Non, écrire d'abord c'est déloyal. Parce que déjà, les vôtres, ceux de votre niveau social, ne vous regardent plus comme l'un des leurs et que votre mère aimante ne vous comprend pas. Elle a pourtant chaussé ses lunettes, pris une respiration, se rappelle de son certificat d'études avec un français scolaire parfait, elle ne vous comprend décidément pas. Elle tente pourtant, elle aimerait soulager son fils, savoir ce qui le tourmente, et dans un dernier soupir désabusé, elle abdique : "Mais où vas-tu trouver tout ça ?". 
Chez nous autres, en lieu et place du stylo et de la phrase c'est la truelle ou un rouleau qui s'agitent dans les cerveaux. On ne peut pas échapper à sa condition de travail manuel, on ne bâtit pas sa vie avec des mots. Des mots étranges, étrangers même. Des mots griffés, mal aimés, même. Des mots qui contestent et de rage ! Des mots salis et des mots bleus. On préfère les mots de tous les jours qui parlent du temps, des faits divers, du dernier-né et des loisirs. Ils sont plus simples car on ne les écrit plus ou alors dans des hiéroglyphes sans syllabes, sans queue ni tête. 
A force, ils ne vous lisent plus, si tant est qu'ils aient voulu le faire. C'est d'un ennui ! C'est impossible à lire. C'est inutile. Vous emmerdez presque ! On ne se nourrit pas avec des mots, les mots ne remplissent pas le réfrigérateur ou le garage, non, on n'échappe pas à sa condition natale. On s'en extirpe, c'est tout. Ou alors il ne vous reste rien. Et tout comme ces mots, qui ne servent à rien, démuni, sans truelle ni rouleau, vous finissez comme eux, sans rien car vous n'avez pas appris à faire autre chose de vos mains et que l'ouvrage cimenté de vos mots n'a pas trouvé des anonymes pour donner du sens à leur bien-fondé. Combien sont morts dans les mots sourds des réfractaires ? Miséreux avant d'être misérables, ensevelis avant d'être enterrés. Et même, des brillants comme Armand Robin, Milig ar Skañv ou André Laude qu'il faut s'empresser de découvrir pour couvrir le malentendu qui suit. 
Ecrire est une malédiction, car l'écriture est doublement subversive. Elle ne coule pas de sources officielles ni du conformisme pompeux mais bien d'un cheminement individuel qui défie l'autorité des esthètes du mot. Il faut lire la définition donnée par le Larousse du mot "subversion" pour le croire. Subversion : "qui vise à saper les valeurs et les institutions établies".  La prouesse académique est l'unique rempart au style hasardeux de ceux qui voudraient en découdre avec les penseurs institutionnalisés. Est-ce en cela qu'ils sont Immortels ? De préférence, il vaut mieux se retrouver sur les barricades pour savoir ce que le mot VIVRE veut dire !

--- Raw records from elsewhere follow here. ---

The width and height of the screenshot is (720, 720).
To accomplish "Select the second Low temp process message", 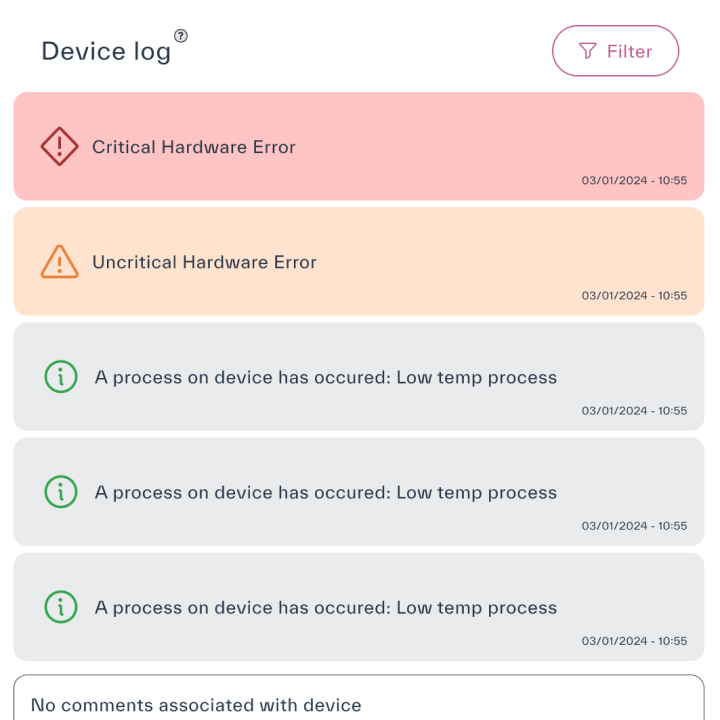I will [326, 492].
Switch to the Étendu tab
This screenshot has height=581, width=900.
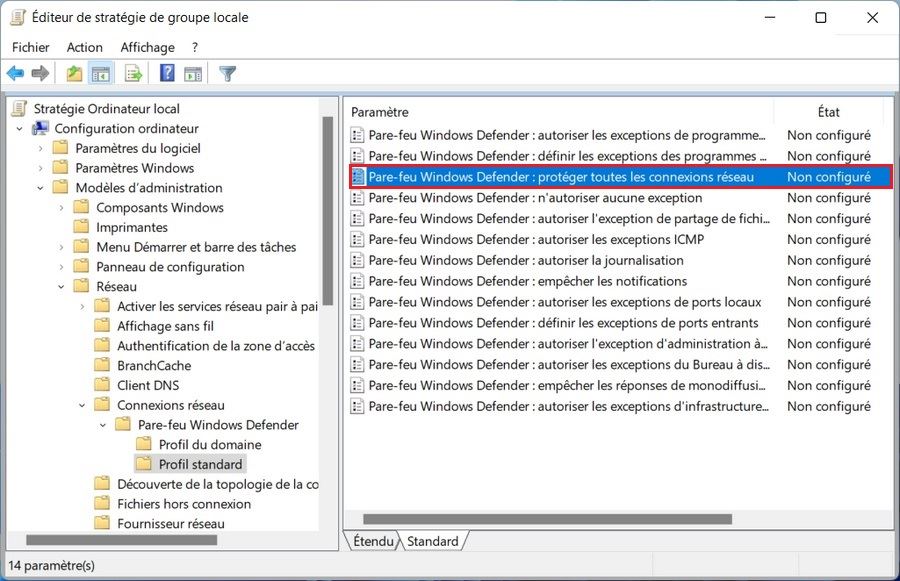[x=373, y=541]
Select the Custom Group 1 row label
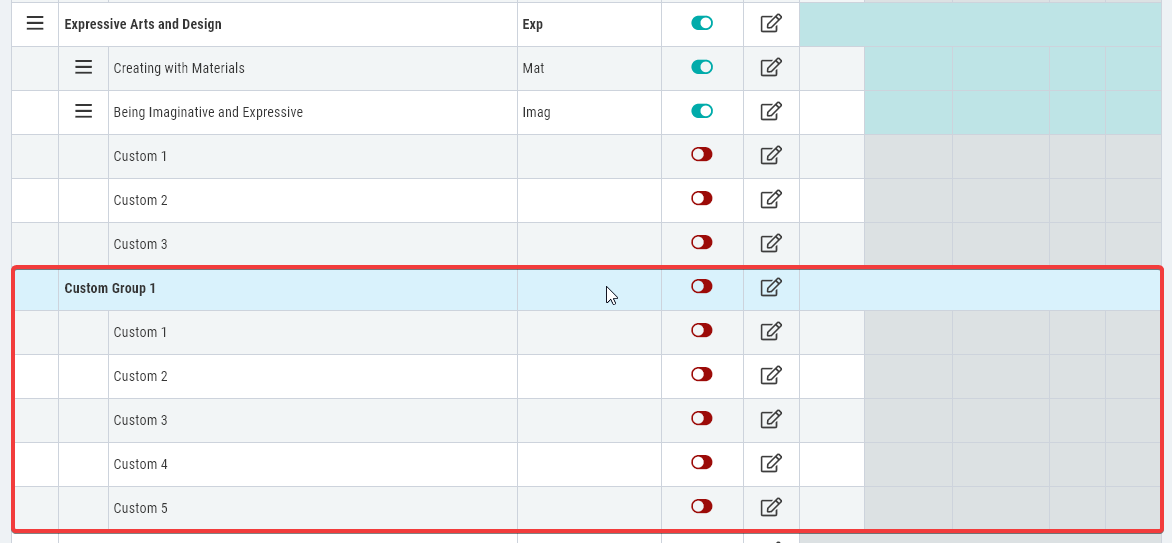This screenshot has height=543, width=1172. point(110,288)
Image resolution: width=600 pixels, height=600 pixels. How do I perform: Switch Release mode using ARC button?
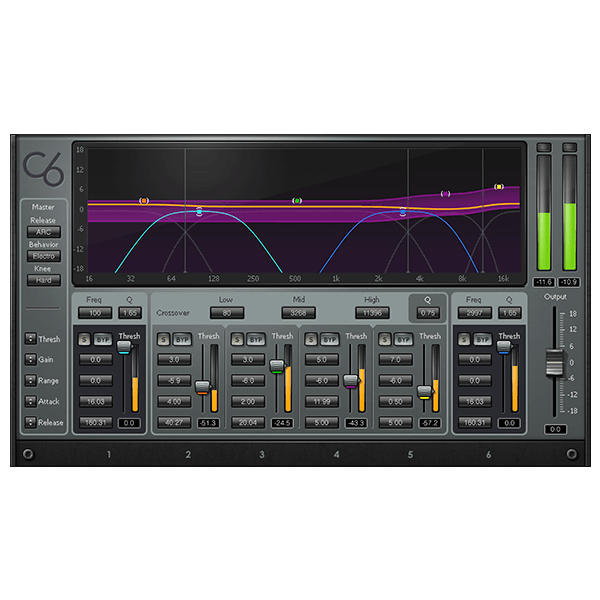[43, 232]
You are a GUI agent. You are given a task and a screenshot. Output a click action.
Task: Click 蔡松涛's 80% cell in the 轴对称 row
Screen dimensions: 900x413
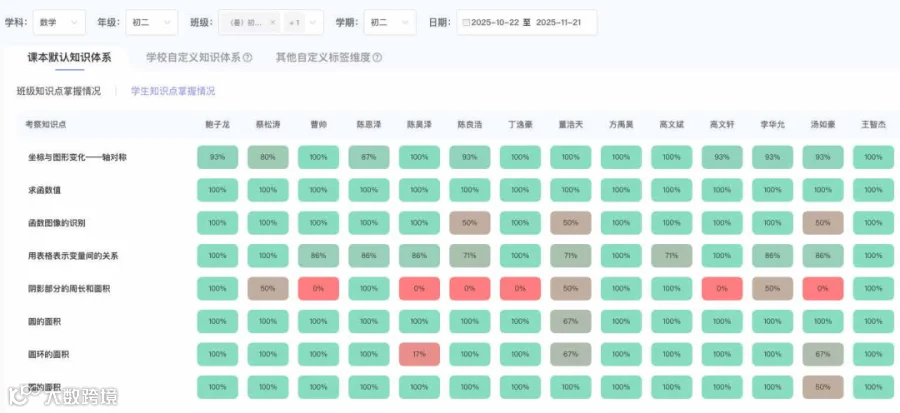[268, 157]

Ils n'ont que faire de votre verbiage d'autodidacte et de dissident. Il faut être Agrégé des lettres ou philosophe comme Luc Ferry pour s'allonger au Panthéon, ou bien être opportunistes, savoir renifler comme des hyènes l'air du temps, ce qui revient au même pour Luc Ferry ! Parce que pour percer il faut être corrompu ! Auprès des réseaux confessionnels, auprès du législateur qui subventionne, auprès des Maisons d'éditions pour fournir une littérature qui rapporte, surtout dans des séries de rose et de noir, avec des auteurs de tête de gondole et de plateaux télé. Ils n'ont que faire de vos guenilles littéraires qui empestent la liberté d'exprimer une autre vision, éclairée par une autre poésie dite sulfureuse. La leur suffit à la civilisation. car ils SONT la civilisation et tiennent à le rester. Ils se fichent au bas mot de votre existence de masse et se fourvoient dans le verbe haut ! L'écriture est doublement subversive car elle sert à signaler l'inavouable, le délit, l'atteinte à la nature. Elle rappelle ô combien, il faut se faire violence pour décrire la rudesse humaine et ses anomalies sociales. 
Enfin écrire est une malédiction car les mots sont empreints de désamours et de dépit supplétif. Ce sont des ancolies transgressives, baignant dans une eau pourtant fortifiée, mais qui fanent en râlant et finissent en poussières sur le rebord de la souffrance. Ce sont les feuilles d'un arbre. Assoiffées, pleines d'encre de juillet, aussitôt rabougries sur un linceul brunâtre en novembre. Ecrire, encore une fois, ça comble l'ennui du jour, et l'absence des nuits.